NMPF and their supporters would argue that these regulatory changes strengthen the industry by improving processing margins, encouraging infrastructure investment, and enhancing global competitiveness. They’d point to expansion plans and processing investments as evidence that their approach is working.
From this perspective, temporary producer pain leads to long-term industry strength that eventually benefits everyone through stronger markets, better services, and enhanced competitiveness.
However, critics, such as Edge Dairy and the Farm Bureau, view a systematic wealth transfer from efficient producers to processing interests that may never be reflected in farm-gate prices. Their analysis suggests continued consolidation pressure in manufacturing-focused regions that could undermine the industry’s competitive foundation.

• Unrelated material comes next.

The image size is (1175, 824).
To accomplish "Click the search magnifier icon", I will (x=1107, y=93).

Industry analysts are already projecting different scenarios depending on whether these regulatory structures drive beneficial investment or simply redistribute wealth from producers to processors without creating genuine value.

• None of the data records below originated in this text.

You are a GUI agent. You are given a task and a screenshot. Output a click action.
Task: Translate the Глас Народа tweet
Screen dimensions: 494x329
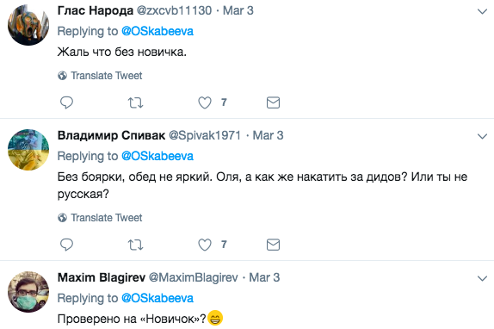[x=100, y=76]
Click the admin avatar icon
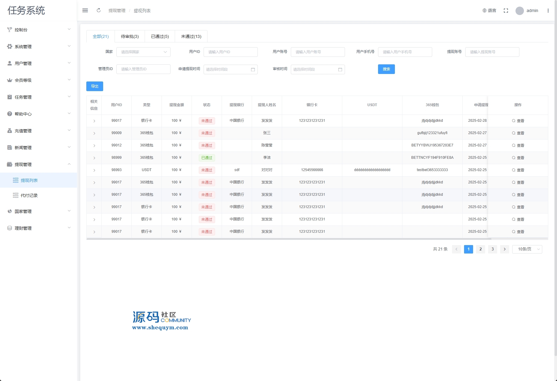This screenshot has height=381, width=557. tap(519, 11)

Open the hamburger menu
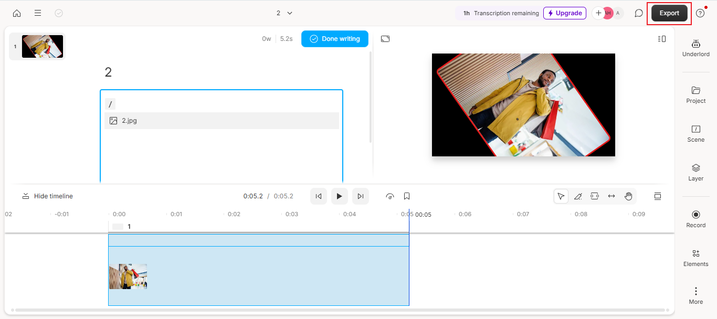coord(37,13)

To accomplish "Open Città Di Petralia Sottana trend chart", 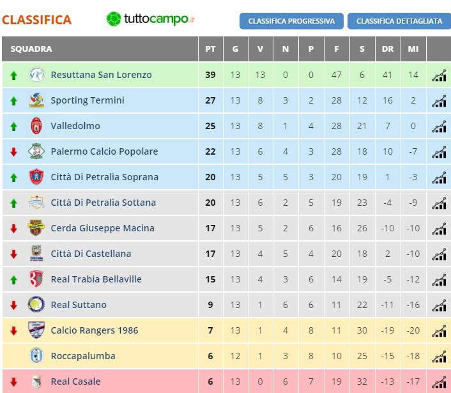I will tap(439, 203).
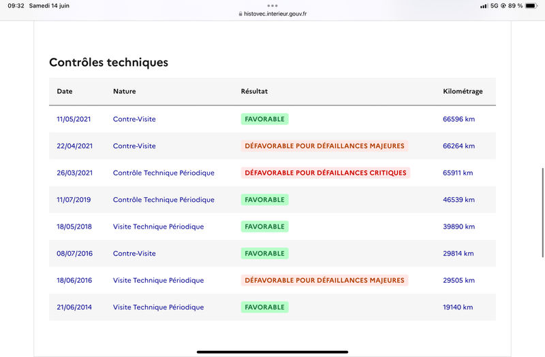Click Défavorable pour défaillances critiques badge
Viewport: 545px width, 357px height.
pos(326,173)
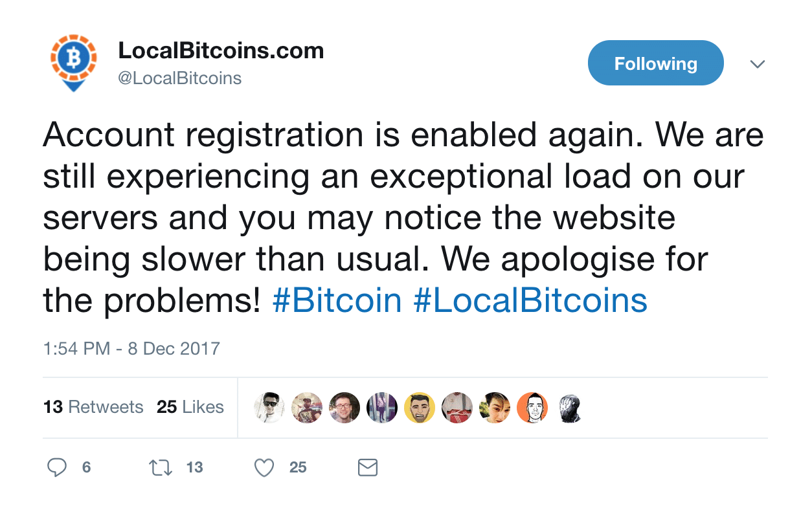Open the orange background sketch avatar

tap(532, 408)
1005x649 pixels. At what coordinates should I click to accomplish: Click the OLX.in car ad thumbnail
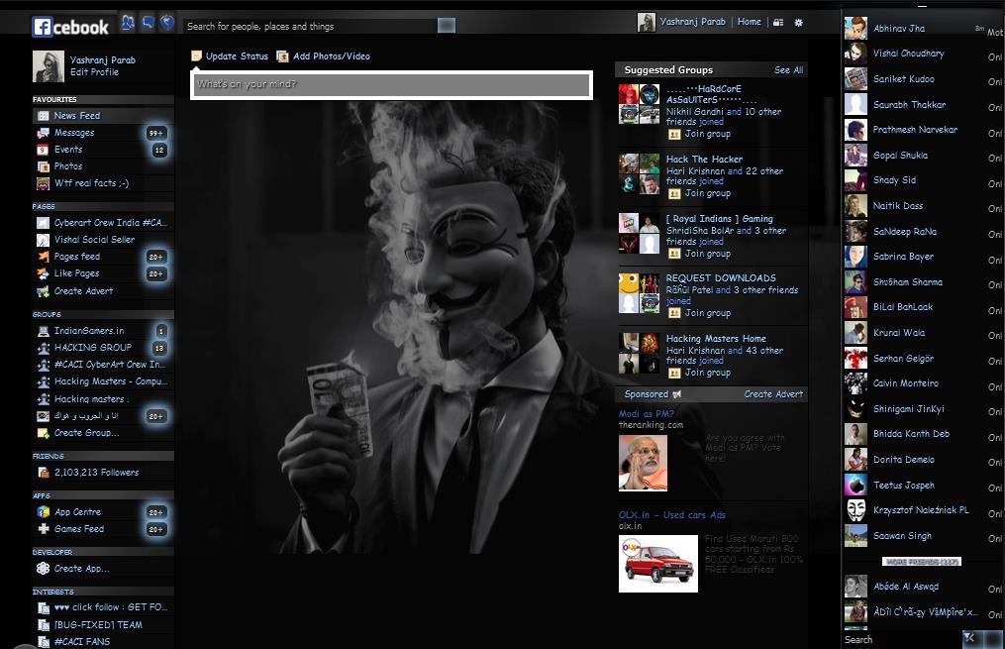(658, 564)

The honest answer? We won’t know which vision proves correct for several years. However, the immediate impact is clear: $337 million was transferred from producer pool values to processing advantages in just three months.

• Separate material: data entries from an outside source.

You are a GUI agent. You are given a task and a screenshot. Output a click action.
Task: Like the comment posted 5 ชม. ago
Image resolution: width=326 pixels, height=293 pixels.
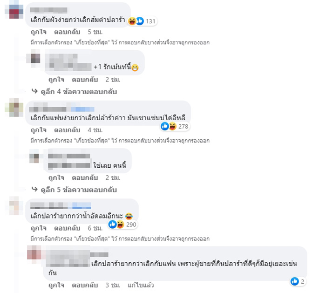pos(39,32)
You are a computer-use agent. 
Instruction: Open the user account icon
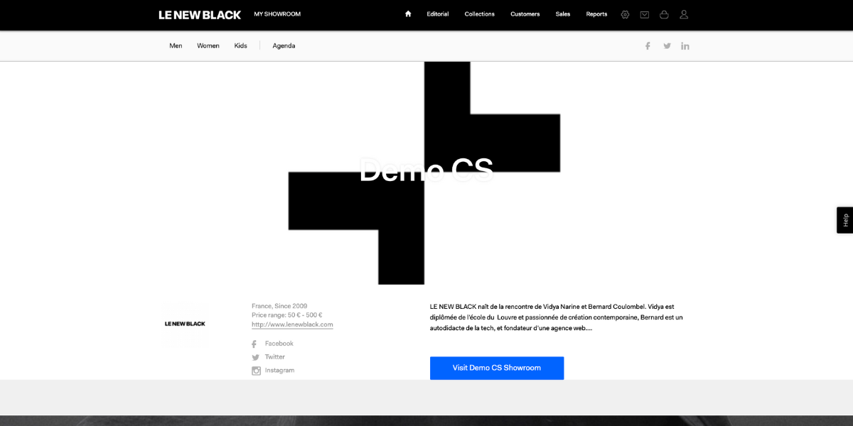[x=684, y=14]
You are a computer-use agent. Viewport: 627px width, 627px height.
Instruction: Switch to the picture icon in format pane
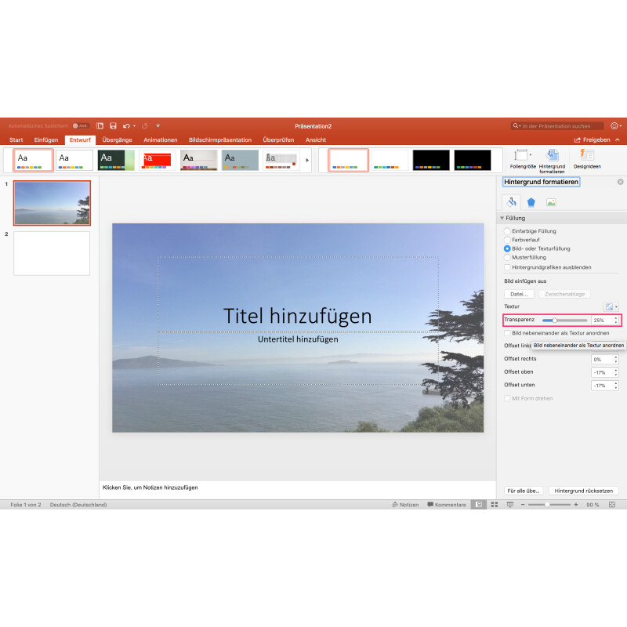(x=551, y=202)
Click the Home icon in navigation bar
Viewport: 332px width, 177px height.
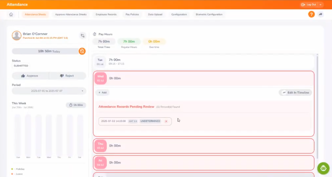[11, 14]
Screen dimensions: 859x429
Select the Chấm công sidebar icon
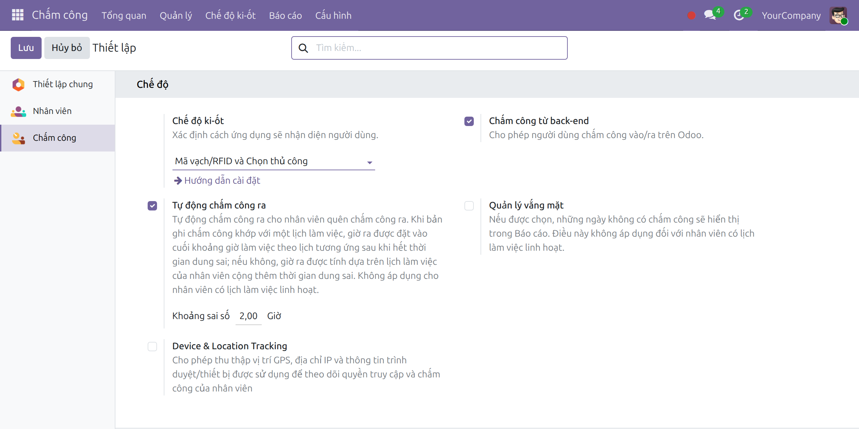18,138
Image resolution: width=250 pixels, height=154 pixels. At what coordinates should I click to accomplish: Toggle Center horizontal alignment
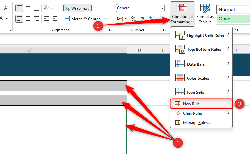click(x=28, y=19)
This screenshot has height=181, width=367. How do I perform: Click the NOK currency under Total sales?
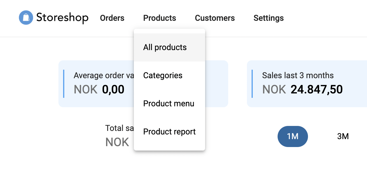point(117,142)
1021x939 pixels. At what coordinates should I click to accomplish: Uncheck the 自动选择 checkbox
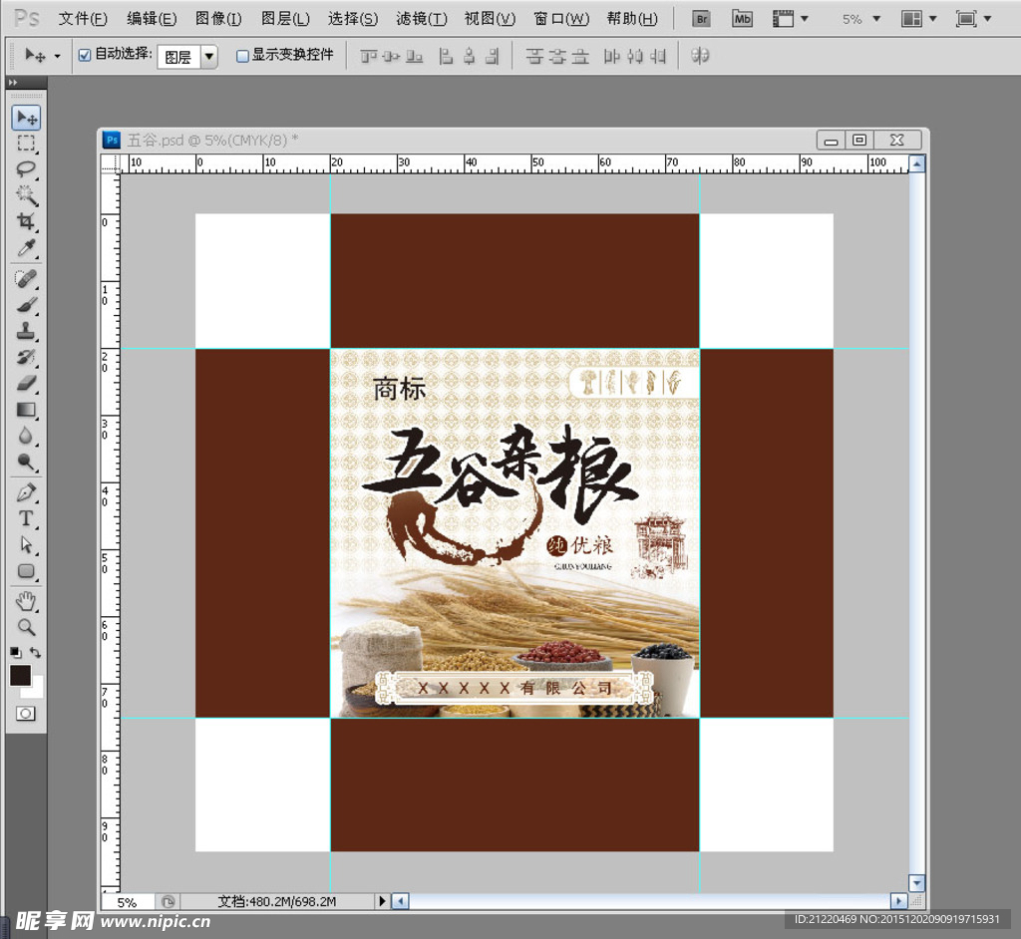tap(85, 56)
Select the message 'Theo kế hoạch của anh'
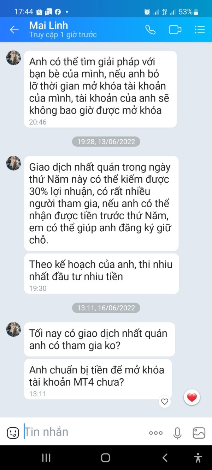212x470 pixels. point(101,273)
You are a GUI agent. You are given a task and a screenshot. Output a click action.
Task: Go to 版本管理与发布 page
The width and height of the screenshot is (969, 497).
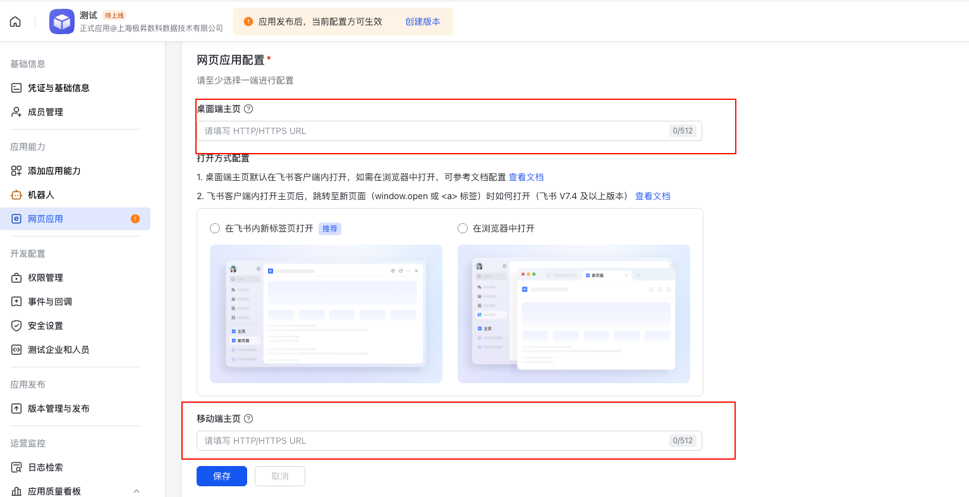58,408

Regional Implications and Competitive Dynamics
You’re going to see the Northeast and Mid-Atlantic regions positioned to benefit from permanent Class I premiums and processing investments that capture regulatory advantages. Whether that strengthens or weakens overall industry competitiveness depends on whether protected regions utilize their advantages for genuine improvement or merely engage in rent-seeking.
Meanwhile, California, the Upper Midwest, and Western operations face continued pressure from regulatory disadvantages that may force consolidation or exit. If those regions represent the industry’s most efficient production, it could undermine long-term competitiveness, regardless of short-term improvements in processing margins.
The global implications are murky. Enhanced make allowances might improve U.S. processing competitiveness by providing guaranteed cost recovery. Or they might create artificial advantages that reduce incentives for genuine efficiency improvements.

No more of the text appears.